Remaja dan pemuda adalah aset paling berharga bagi sebuah desa. Mereka merupakan harapan masa depan dan pelanjut sejarah yang akan menentukan arah perkembangan desa ke depan. Oleh karena itu, mereka wajib dibina dan dijaga dengan sungguh-sungguh agar tumbuh menjadi generasi yang lebih baik, lebih unggul, dan lebih bermoral daripada generasi sebelumnya.
Salah satu cara paling efektif dalam membina mereka adalah melalui keteladanan. Remaja tidak hanya membutuhkan nasihat dan aturan, tetapi juga membutuhkan contoh nyata dari orang-orang yang mereka hormati dan percayai. Dalam konteks kehidupan desa, sosok teladan itu tidak lain adalah para tokoh utama masyarakat seperti ustadz atau kiyai, kepala desa dan perangkatnya, ketua BPD dan anggota, serta tokoh masyarakat seperti RT dan RW.
Mereka semua memegang peran strategis dalam membentuk karakter dan arah moral para remaja. Ketika para tokoh ini mampu menunjukkan integritas, kesederhanaan, akhlak mulia, dan sikap bertanggung jawab, maka remaja akan meneladani nilai-nilai tersebut secara alami.
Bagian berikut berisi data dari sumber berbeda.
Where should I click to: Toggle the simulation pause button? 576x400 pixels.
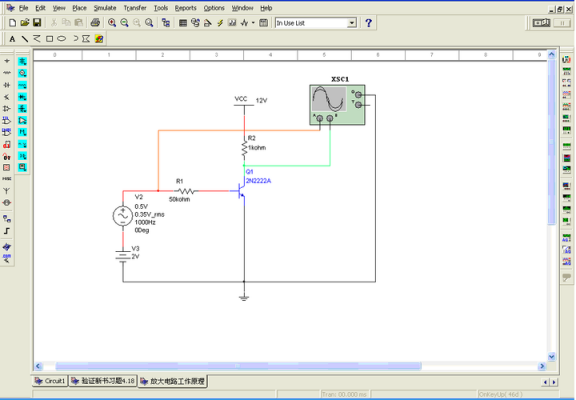pyautogui.click(x=562, y=23)
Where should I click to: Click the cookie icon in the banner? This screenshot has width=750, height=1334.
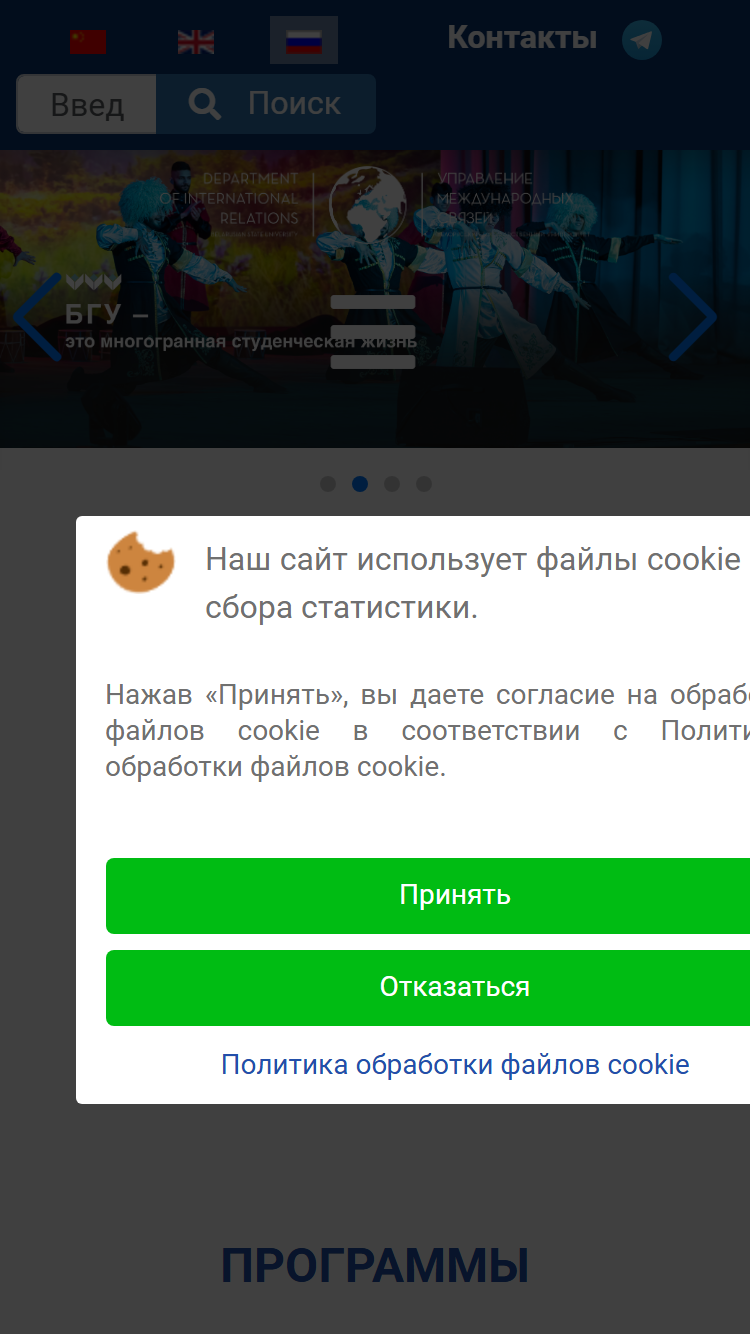pyautogui.click(x=141, y=562)
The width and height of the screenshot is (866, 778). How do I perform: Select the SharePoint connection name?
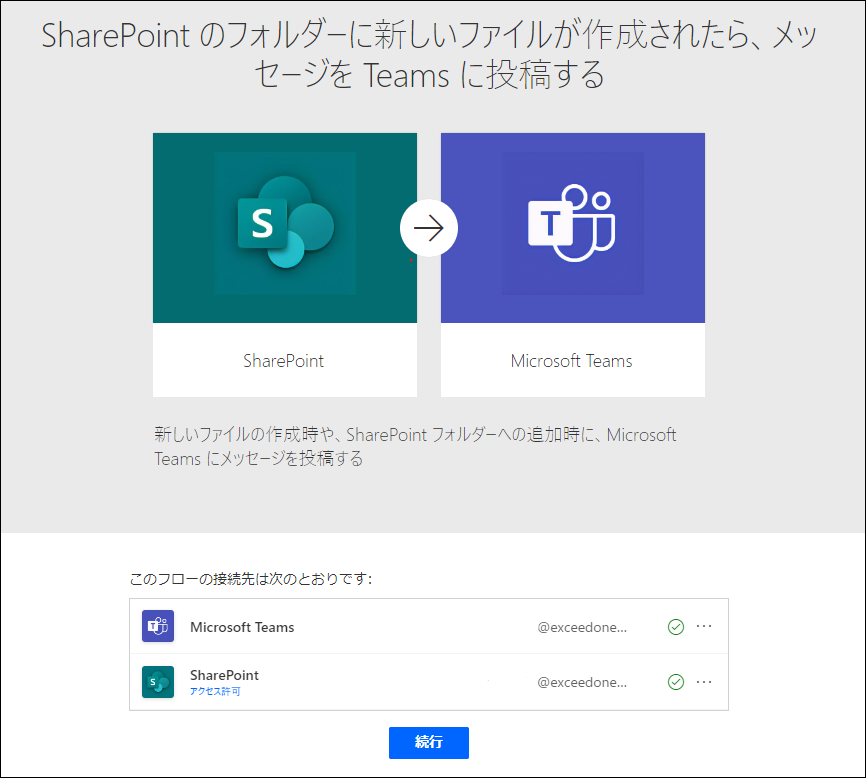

Namun, sebaliknya, apa yang terjadi jika para tokoh ini justru terjerumus dalam perbuatan asusila atau penyimpangan moral lainnya? Ini bukan sekadar pelanggaran pribadi. Ini adalah bencana moral kolektif yang akan melumpuhkan harapan masyarakat terhadap tokoh panutannya.
Remaja yang kehilangan figur teladan akan mengalami kekosongan arah dan nilai. Bahkan, tidak jarang mereka menggunakan perbuatan buruk para tokoh tersebut sebagai justifikasi atas tindakan menyimpang yang mereka lakukan. “Kalau ustadz saja begitu, jangan salahkan kami,” begitulah kira-kira pembenaran yang kerap muncul.
Lebih parah lagi, pembenaran semacam ini bisa menimbulkan gelombang penyimpangan baru yang lebih luas dan ekstrem. Karena mereka merasa tidak lagi memiliki patokan moral yang kuat. Maka, jatuhnya seorang tokoh masyarakat ke dalam perilaku asusila bukan hanya mencoreng namanya sendiri, tetapi meruntuhkan benteng moral seluruh generasi muda di sekitarnya.
Oleh karena itu, penting bagi semua pihak untuk menyadari bahwa membangun generasi muda bukan hanya tentang memberi aturan dan arahan, tetapi lebih kepada memberi contoh nyata. Jika para tokoh masyarakat ingin remaja desa menjadi pribadi yang bermoral dan bertanggung jawab, maka mereka pun harus lebih dulu menjadi cermin kebaikan dan integritas.
Selain itu, perlu adanya sistem pembinaan dan pengawasan moral yang berkelanjutan bagi para tokoh masyarakat itu sendiri. Tidak cukup hanya mengandalkan reputasi, tapi juga perlu ada kontrol sosial dan budaya malu yang sehat di tengah masyarakat.
Jika suatu saat terjadi krisis moral pada tokoh panutan, maka masyarakat harus bersikap tegas, tidak menutup-nutupi, dan segera melakukan pemulihan. Harus ditanamkan pada remaja bahwa perbuatan salah tetap salah, siapa pun pelakunya.
Akhirnya, menjaga moral tokoh masyarakat adalah bagian dari menjaga moral remaja, dan pada gilirannya, menjaga masa depan desa dan bangsa.